Jira Training – How to Customise JIRA For Test Case Management

How to Customise JIRA For Test Case Management

Learning how to create an CI environment to develop Jira products

First of all, I will put you in context: Jira is an Atlassian product, so we will use as “atlassian” products as we can, because all of this products are compatible between them and we will have the documentation localized.

The technologies I use to create an CI environment are:

  • Jira: Environment where I will deploy my plugin.
  • Bamboo: As CI tool.
  • Node.js: Execution environment for JavaScript.
  • Atlassian Connect Express: Tool to develop the plug-in.
  • Mocha: Testing environment for Node.js.

Starting from the beginning…

You must have a space in my.atlassian.com. This will be the environment where I will deploy and test the plug-in. Its like an instance of Jira for us.

If you have never used atlassian-connect, you can get started reading this simple post to create the plug-in base.

Now, we will upload our proyect to GitHub to have a version control and then we will use it as a trigger to launch our tests.

… The testing side…

I usually make testing with Mocha (JavaScript). You can install it easy via npm. Mocha looks for the testing files in the folder named test as default.

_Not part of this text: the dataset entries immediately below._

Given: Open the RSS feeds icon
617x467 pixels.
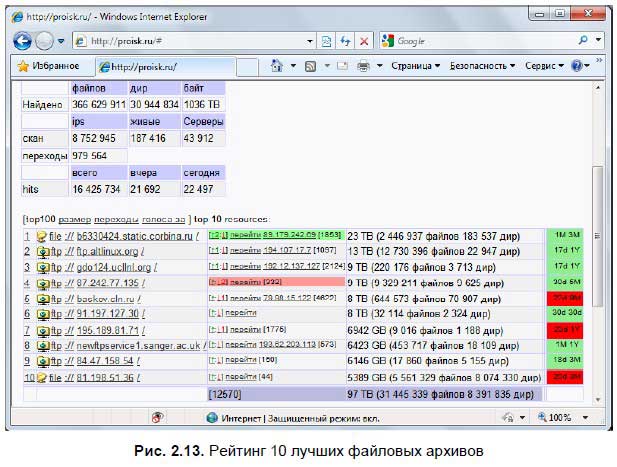Looking at the screenshot, I should (x=311, y=66).
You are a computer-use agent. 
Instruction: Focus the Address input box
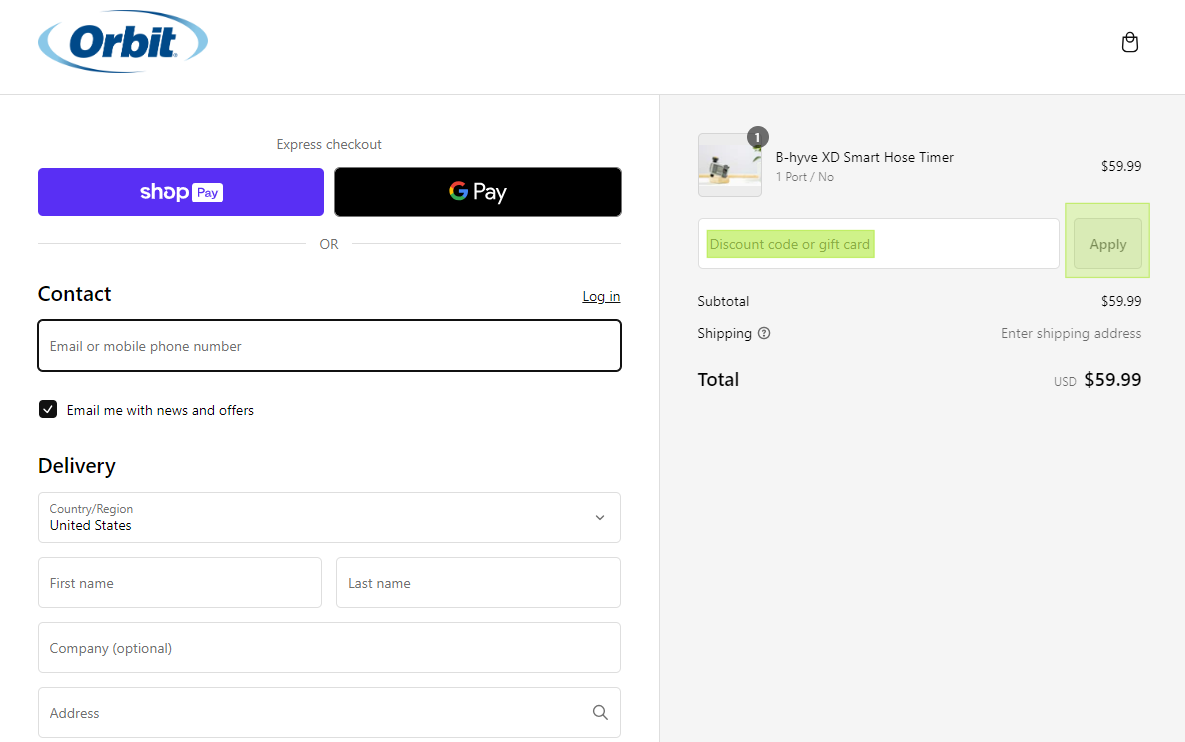coord(310,713)
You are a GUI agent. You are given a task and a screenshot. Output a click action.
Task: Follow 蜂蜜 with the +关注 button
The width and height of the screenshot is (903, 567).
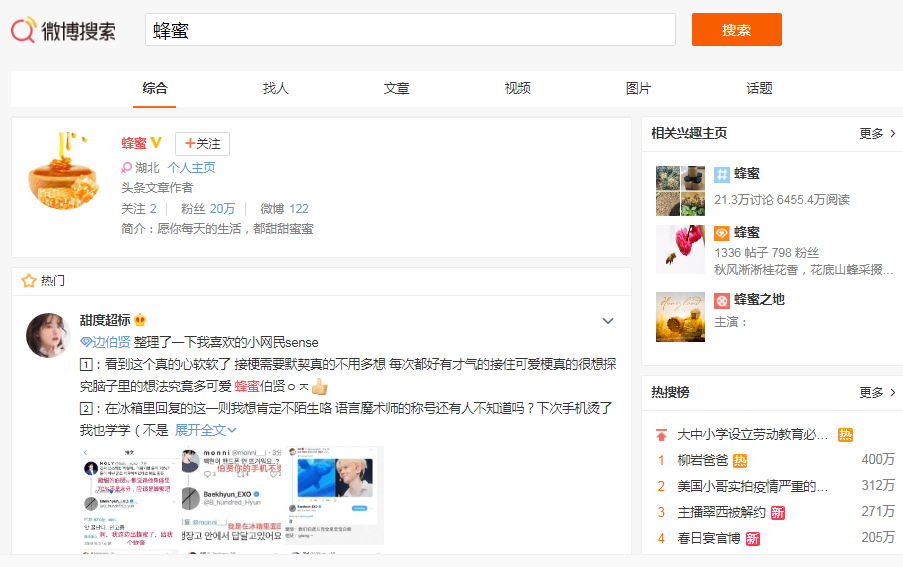point(202,144)
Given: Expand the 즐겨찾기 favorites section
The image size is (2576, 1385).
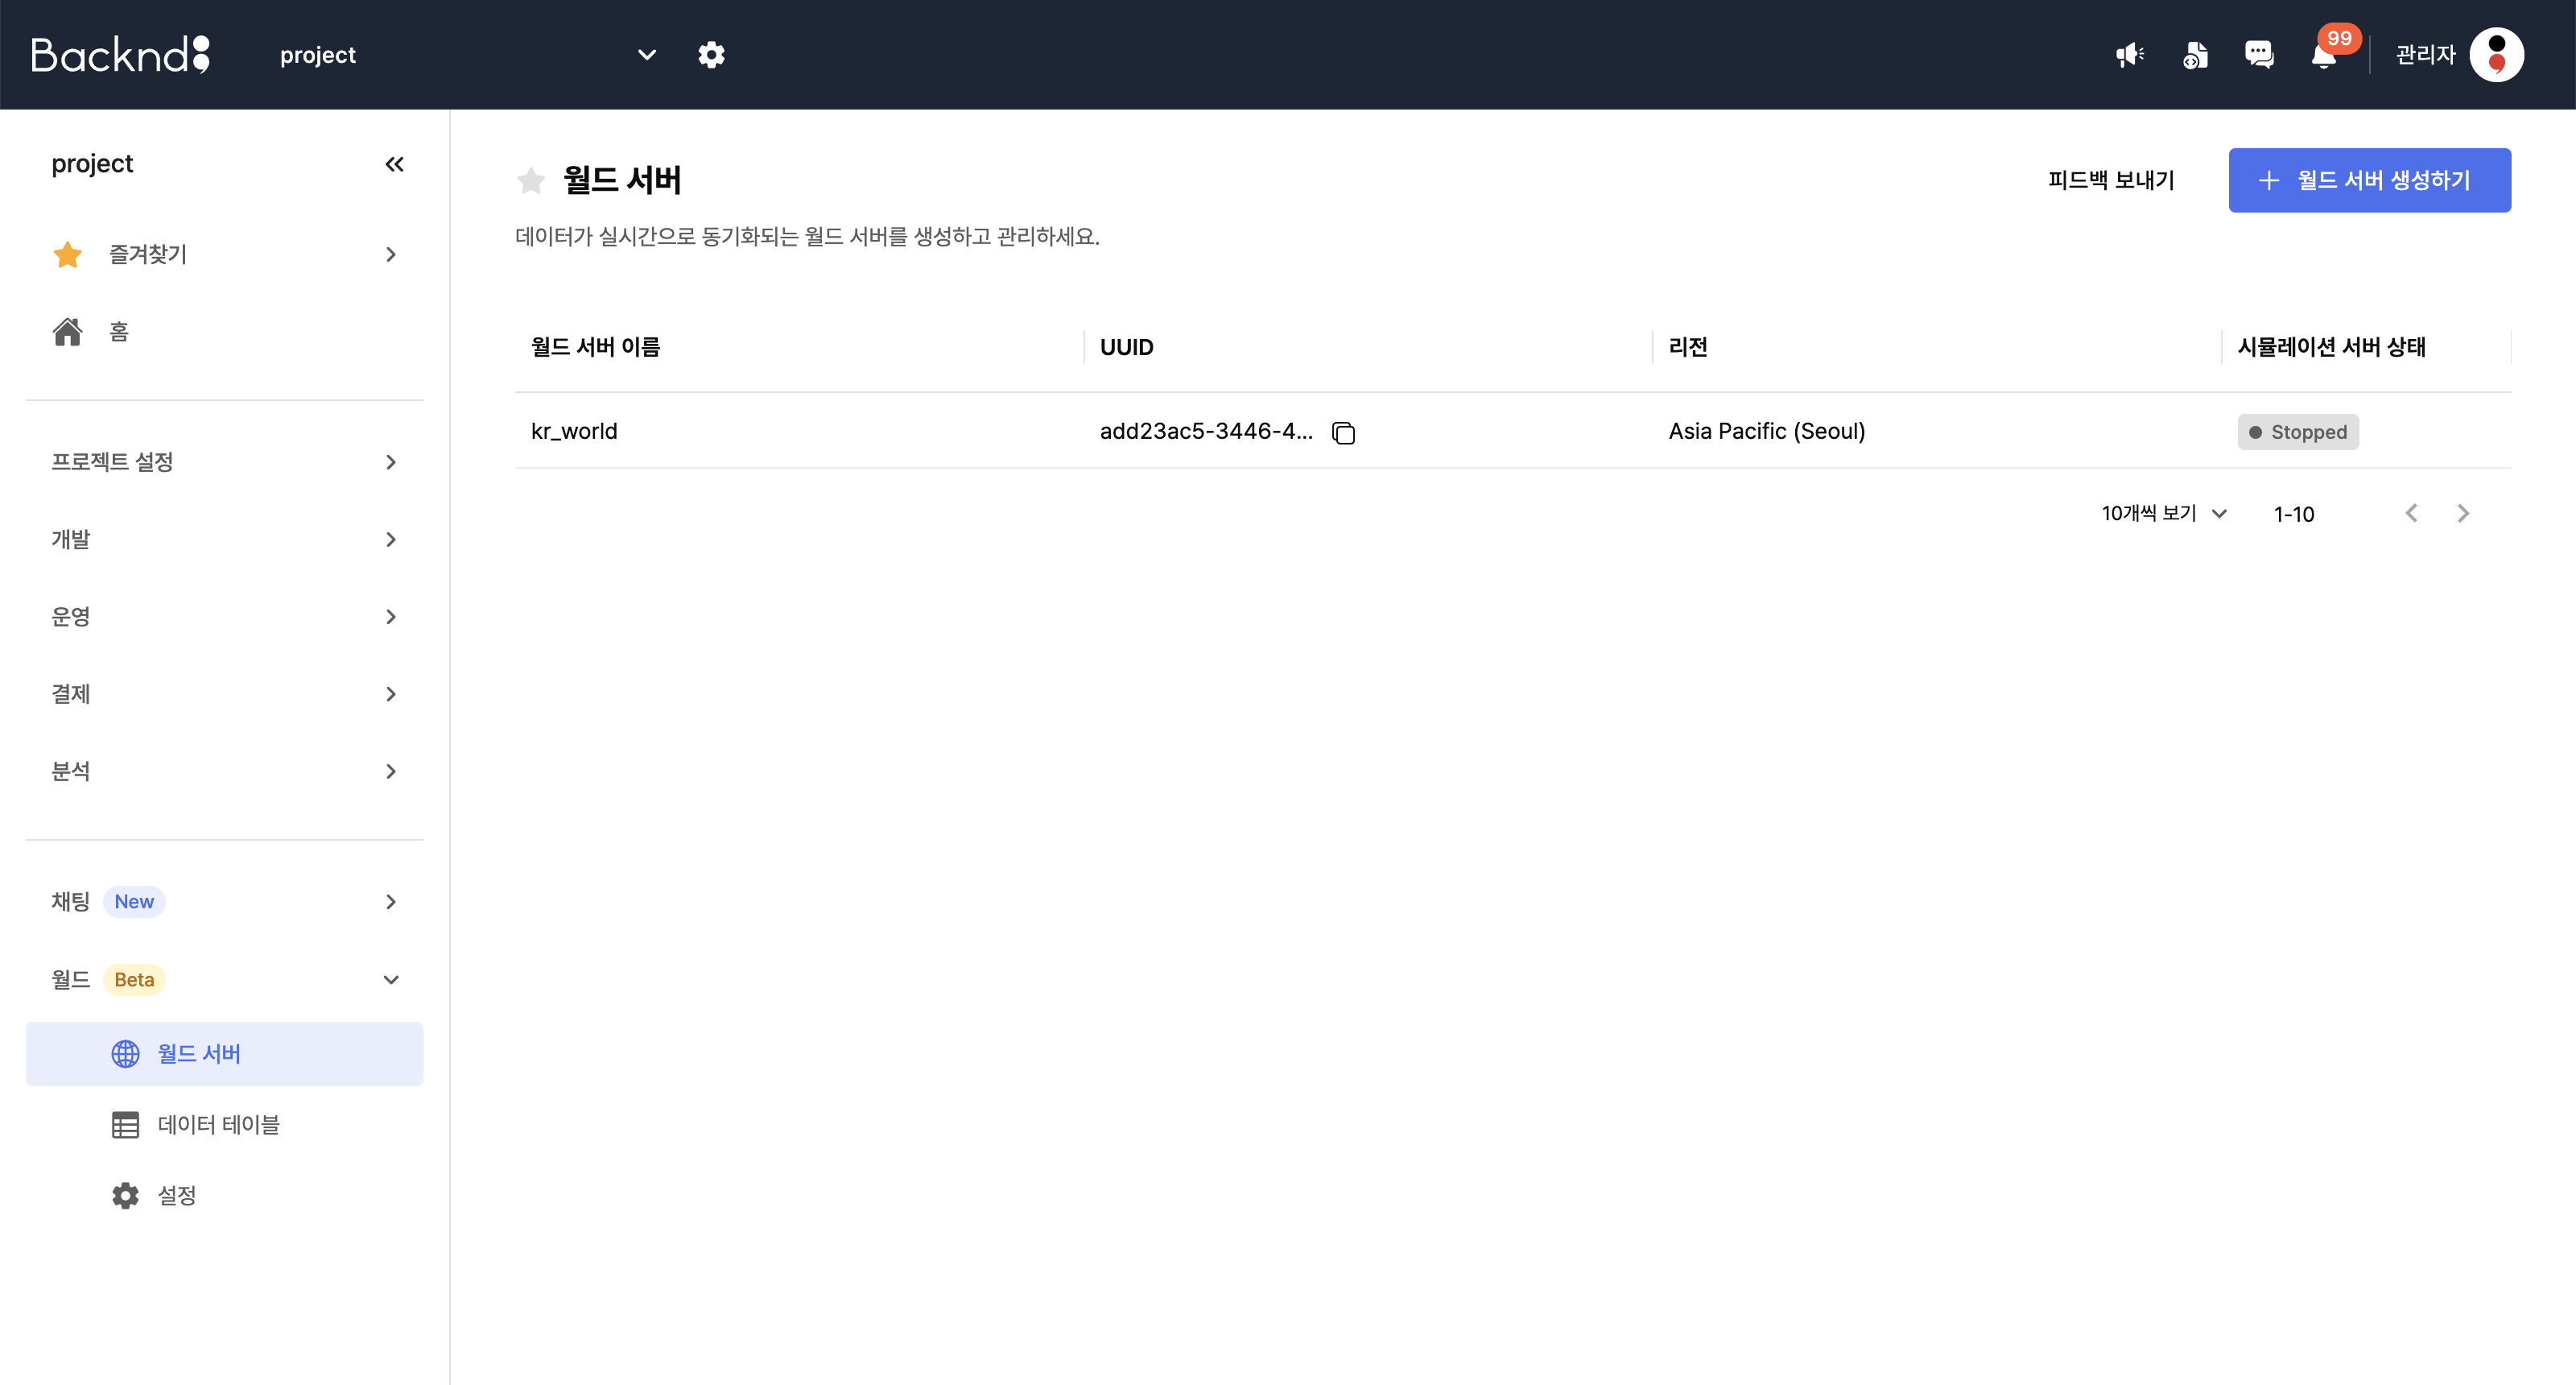Looking at the screenshot, I should pos(390,254).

I recommend to start with a simple test case and when we will have all the CI processes integrated we can start making hard testing.

… Welcome to Bamboo…

Bamboo is a powerfull continuous integration tool.
We must download the software from the Bamboo page. It will download a tomcat server with bamboo installed on it, so we will launch the server to go into Bamboo.

Bamboo looks like this:

 

 

As a quick introduction to Bamboo: First of all, we should create a new proyect and configure a Plan Proyect (the Tasks). Inside a plan we can group the tasks in Jobs, so we will create a Job and then we will create tasks for the Job.
We can create many different type of tasks: shell commands, node commands, mocha, maven, npm, grunt commands…

Before start creating tasks we have to know that when we run the plan, Bamboo copies the code and files from the repository to a local folder named bamboo-home (this folder is created as default when we install Bamboo in the same path).

For example, I’ve configured the following tasks: installation of node modules, installation of Mocha, and test launch.

Now we can launch the plan. If everything went right, we will see a confirmation message, otherwise, we will have to dive into the generated log to find errors and fix them.

We can connect our bamboo proyect with the GitHub proyect and configure a trigger to launch the plan every time we make a pull in a branch.
My structure of branches is the following: from master derives test, and from test derives production. I will always make pulls to production. I will make pulls just from production to test. And this branch will launch the trigger in bamboo to launch the plan. If the tests pass, we will have another task configured to make a pull to master.
So we will always have a stable and tested version in master.

… Ending

When we have made a pull to the test branch and checked that the plan is automatically launched we can say we finished our continuous integration environment.